Distinguishing Between the Quality of Data and Its Quantity With Stoichiometry

Let me jump right into this discussion without a prelude explaining any of it. The explanations would take too long. And no one who's interested in this wants to read too much. Everyone else who doesn't get it at first glance will just skip it.

+++++++++++++++++

It is essential to know both the quality and quantity of a given set of data. Any measure of unit counts as data for this conversation. Know only the quantity or amount of data and not its essential quality is foolish, as only the wise know.

Many folks I work with in Quality Assurance care only about the amount of defects they have in pre-production. As if a body count alone can tell you if you're winning or losing the war. Vietnam should have taught us that much!

I tell them that the number of defects matters nothing. The requirements that the defects impact is all that matters.
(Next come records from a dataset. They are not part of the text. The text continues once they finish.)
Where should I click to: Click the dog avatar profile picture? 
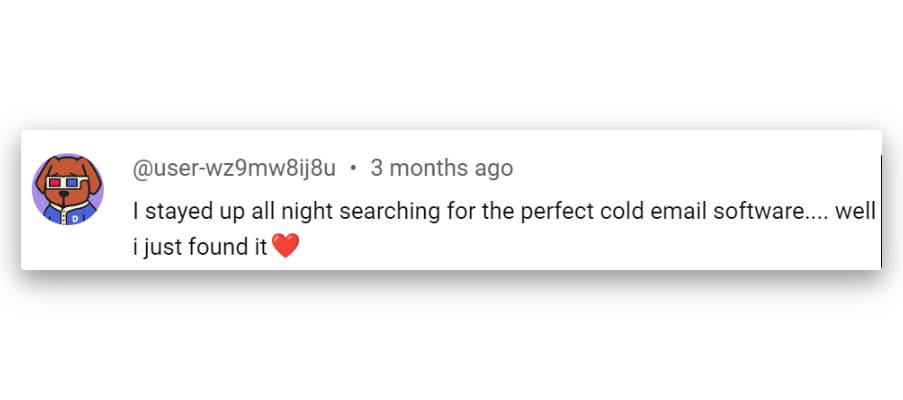[x=68, y=189]
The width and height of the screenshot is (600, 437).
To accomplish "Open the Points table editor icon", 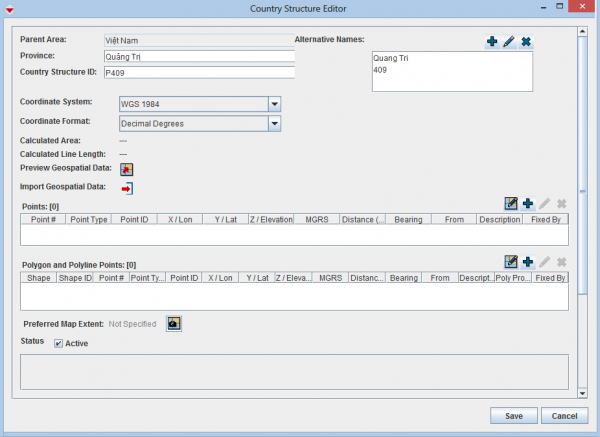I will point(511,204).
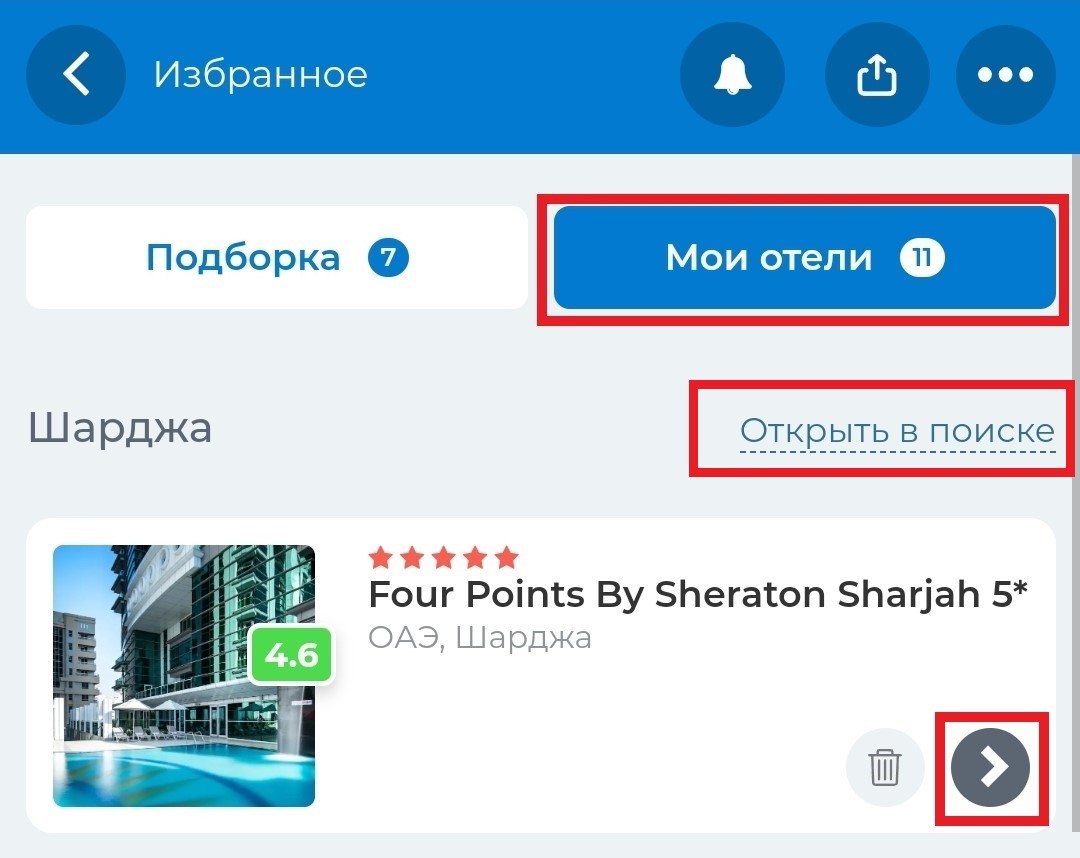Open the three-dots more options menu
The height and width of the screenshot is (858, 1080).
(x=1006, y=74)
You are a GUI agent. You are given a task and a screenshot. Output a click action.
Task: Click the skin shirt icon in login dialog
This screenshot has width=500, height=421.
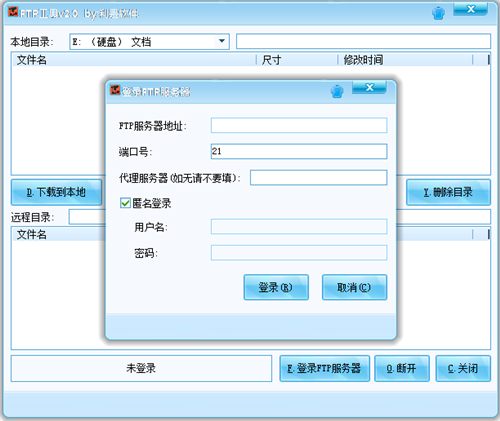pyautogui.click(x=337, y=91)
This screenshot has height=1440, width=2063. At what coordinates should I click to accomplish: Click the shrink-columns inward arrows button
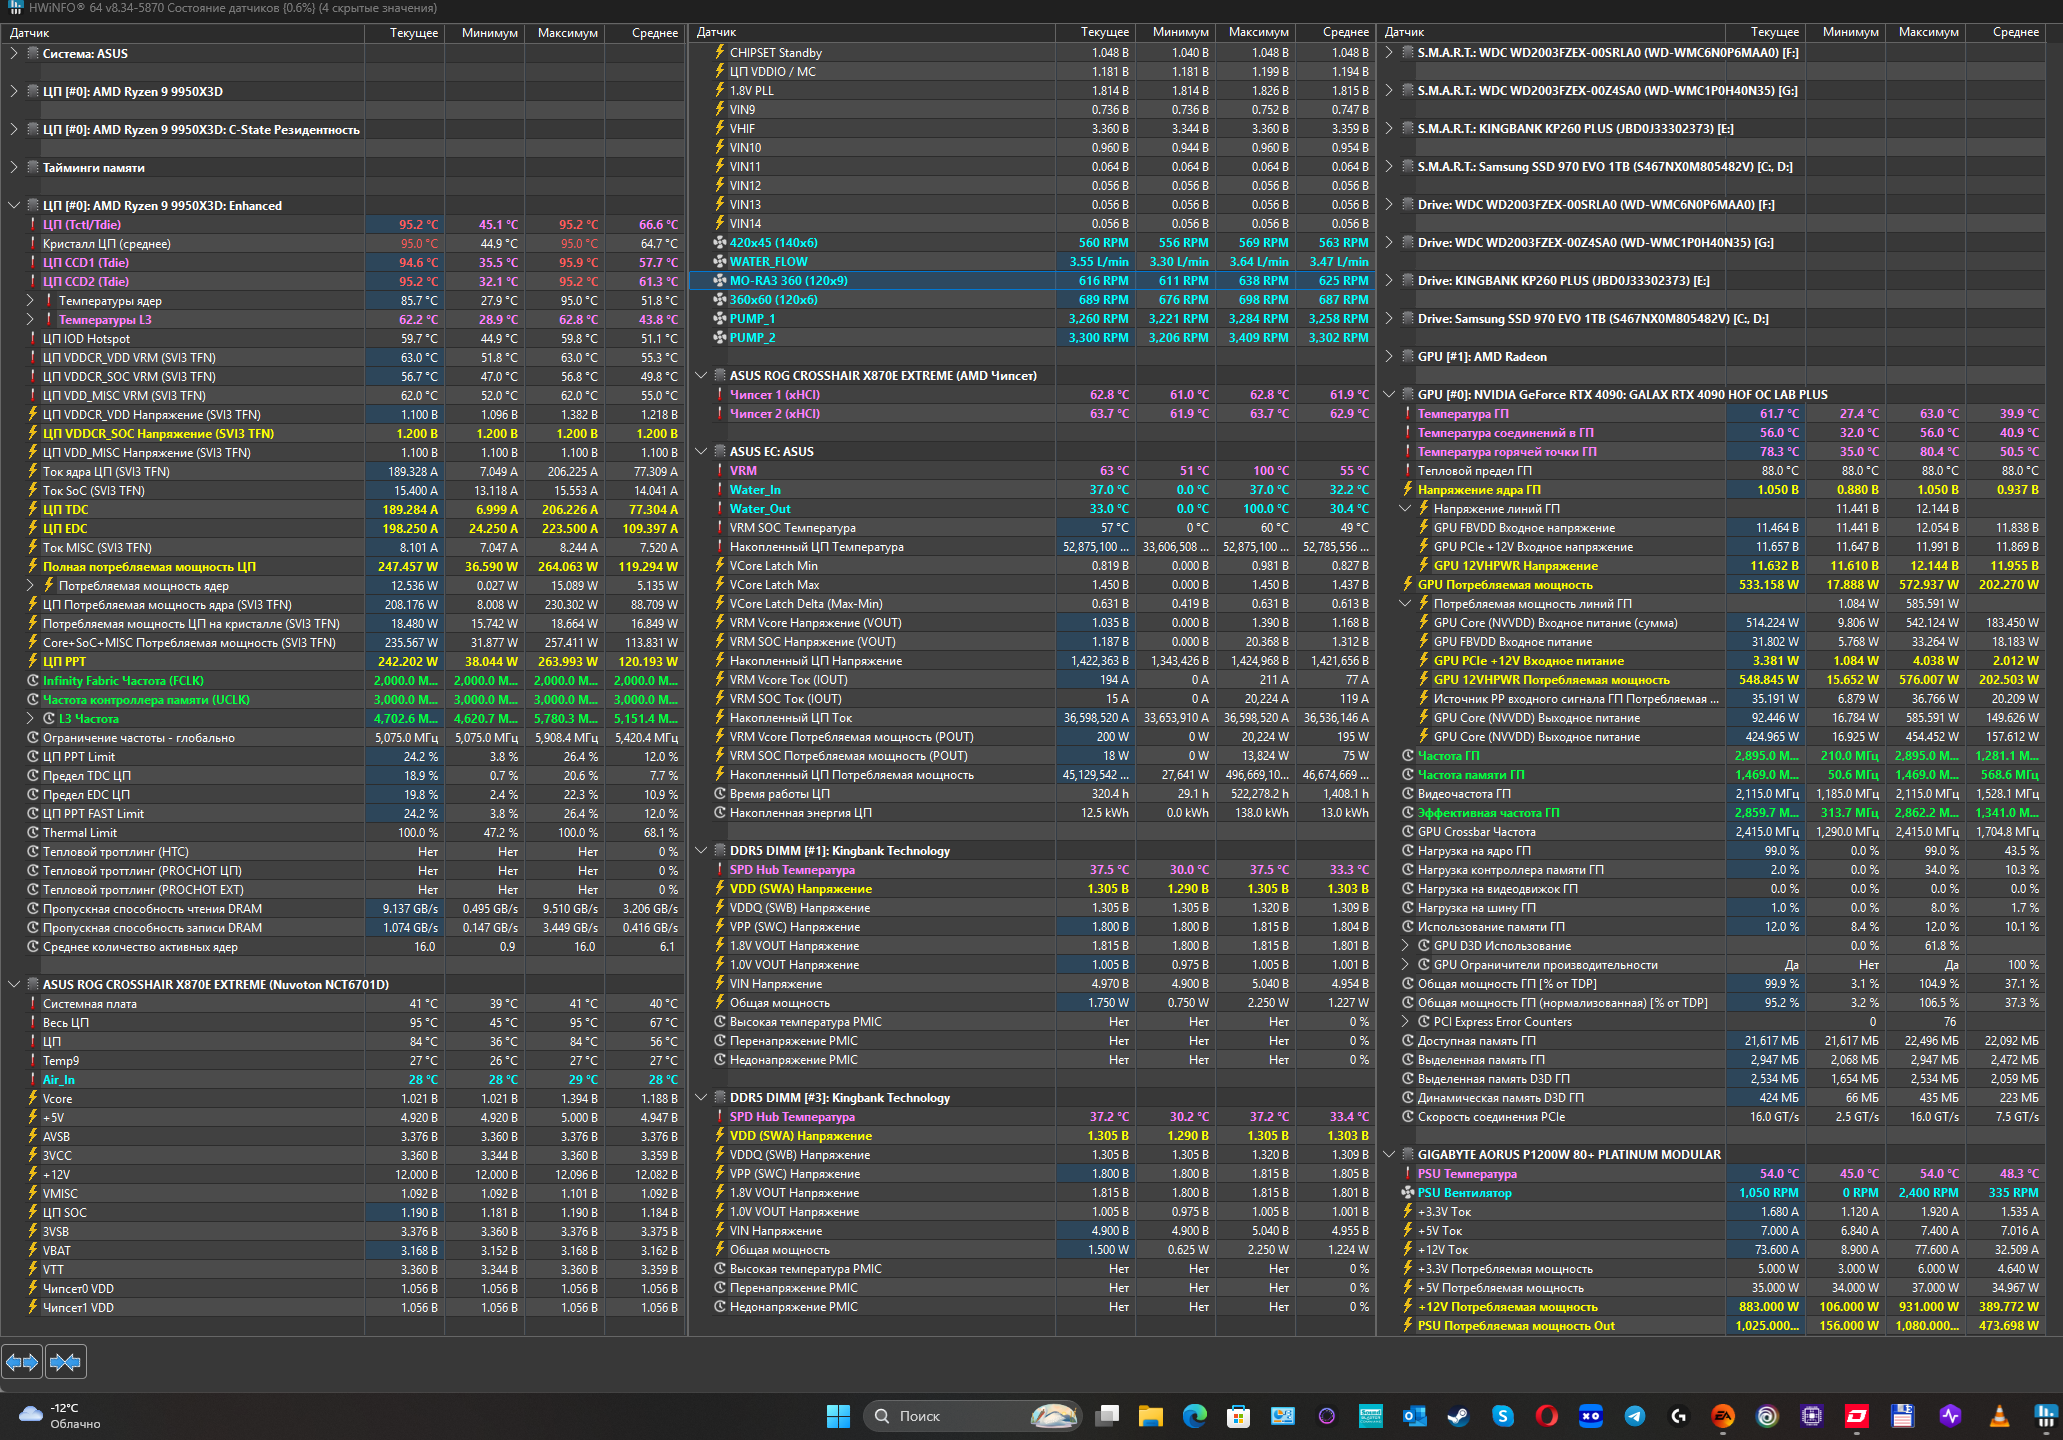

No more, and no less.

If it is required that a software application work in such a way, it should matter that it doesn't work in that way. Not working as required is a defect. Therefore, the best way to present defects is to tie them to their associated requirements. Surprisingly, this is a tough sell.

So let me put my argument another way. Let's use something as objective and impersonal as anything: chemistry's simple equation for stoicheometry. The most basic equation is that an acid combined with a base will form water and salt.

acid + base = water + salt

I had my "Aha!" moment in Qualitative Chemistry with this realization. Whenever we got bitten by a mosquito, my mother would tell us to apply ammonia on it because it takes away the itch. Windex window cleaner works as well as straight ammonia because it is made up of ammonia - so it has the same active ingredient.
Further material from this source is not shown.